Character Conversions

Some notable conversions:

  • À Á Â Ã Ä ÅA
  • È É Ê ËE
  • ÑN
  • ÇC
  • ÆAE
  • ©(C)
  • ®(R)
  • °o.
  • ½1/2

Use Cases

  • Creating URL slugs
  • Normalizing search queries
  • Database comparisons
  • File naming (when special characters are not allowed)
  • Generating ASCII-only identifiers
  • Legacy system integration that doesn't support UTF-8

onlyAscii

Convert UTF-8 text to contain only ASCII characters (0-127). Non-ASCII characters can be replaced with a default character.

$str = \ByJG\Convert\FromUTF8::onlyAscii('João');
echo $str; // Joao

$str = \ByJG\Convert\FromUTF8::onlyAscii('Hello 世界', '?');
echo $str; // Hello ???

$str = \ByJG\Convert\FromUTF8::onlyAscii('Café', '');
echo $str; // Caf (removes non-ASCII characters)

Parameters

  • $text (string): The UTF-8 text to convert
  • $defaultChar (string): Character to use for non-ASCII characters (default: empty string, which removes them)

Use Cases

  • Strict ASCII-only output requirements
  • Systems that cannot handle any non-ASCII characters
  • Log files that need to be ASCII-only
  • Network protocols with ASCII-only constraints

Difference from removeAccent

  • removeAccent(): Converts accented characters to their base form (á → a)
  • onlyAscii(): Removes or replaces all non-ASCII characters, including those without ASCII equivalents

removeEmoji

Remove all emoji characters from UTF-8 text, including complex emoji sequences and flag emojis.

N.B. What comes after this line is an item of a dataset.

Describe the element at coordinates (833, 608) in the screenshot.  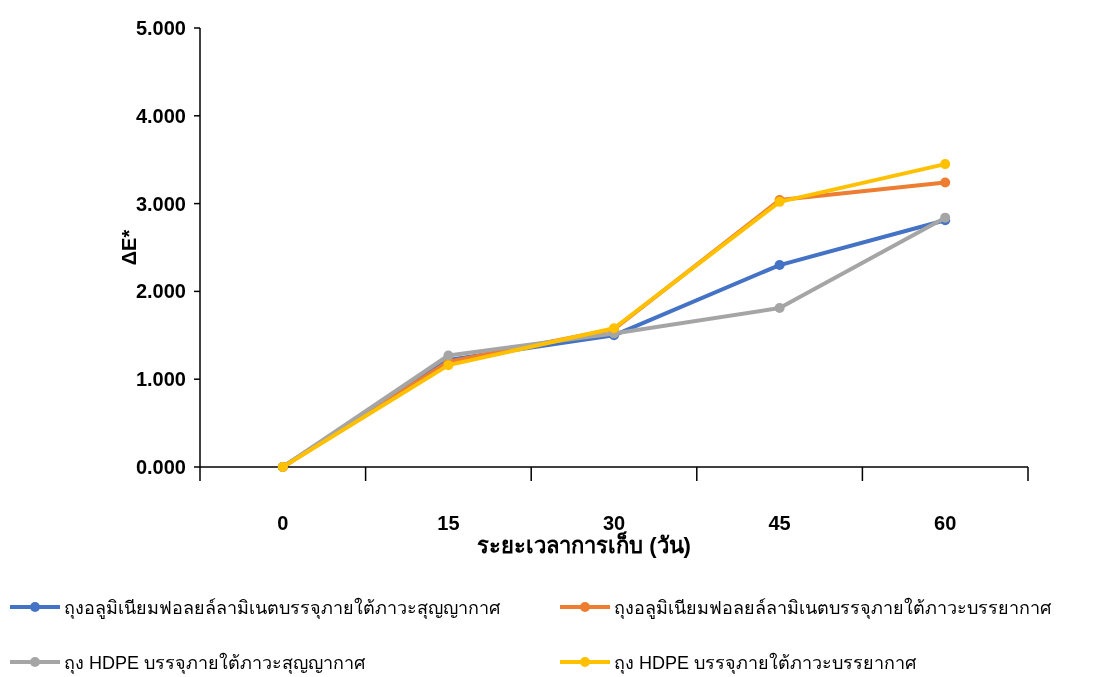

$str = \ByJG\Convert\FromUTF8::removeEmoji('Hello 👋 World 🌍');
echo $str; // Hello World

$str = \ByJG\Convert\FromUTF8::removeEmoji('Great! 😀 I love it ❤️');
echo $str; // Great! I love it

$str = \ByJG\Convert\FromUTF8::removeEmoji('Visit us in 🇺🇸 or 🇧🇷');
echo $str; // Visit us in or

What Gets Removed

  • Basic emoji (😀, 😊, ❤️, etc.)
  • Flag emoji (🇺🇸, 🇧🇷, 🇯🇵, etc.)
  • Complex emoji sequences (family emoji, skin tones, etc.)
  • Emoji with modifiers

Use Cases

  • Data sanitization for systems that don't support emoji
  • Text analytics where emoji would interfere
  • Creating plain text versions of content
  • SMS systems that don't support emoji
  • Database fields with character set limitations
  • Search indexing where emoji should be ignored

Notes

  • The method removes a comprehensive list of emoji characters
  • Spaces may remain where emoji were removed
  • Some older emoji may not be in the removal list
  • The method uses a pre-defined list of emoji byte sequences

toIso88591Email (Deprecated)

Deprecated

This method is deprecated. Use toMimeEncodedWord() instead for email header encoding.

Convert UTF-8 text to ISO-8859-1 encoded format for email headers.

// Don't use this - use toMimeEncodedWord instead
$str = \ByJG\Convert\FromUTF8::toIso88591Email('João');
echo $str; // =?iso-8859-1?Q?Jo=E3o?=

Migration

Replace:

FromUTF8::toIso88591Email($text)

With:

FromUTF8::toMimeEncodedWord($text)

The new method provides better UTF-8 support and follows modern email standards.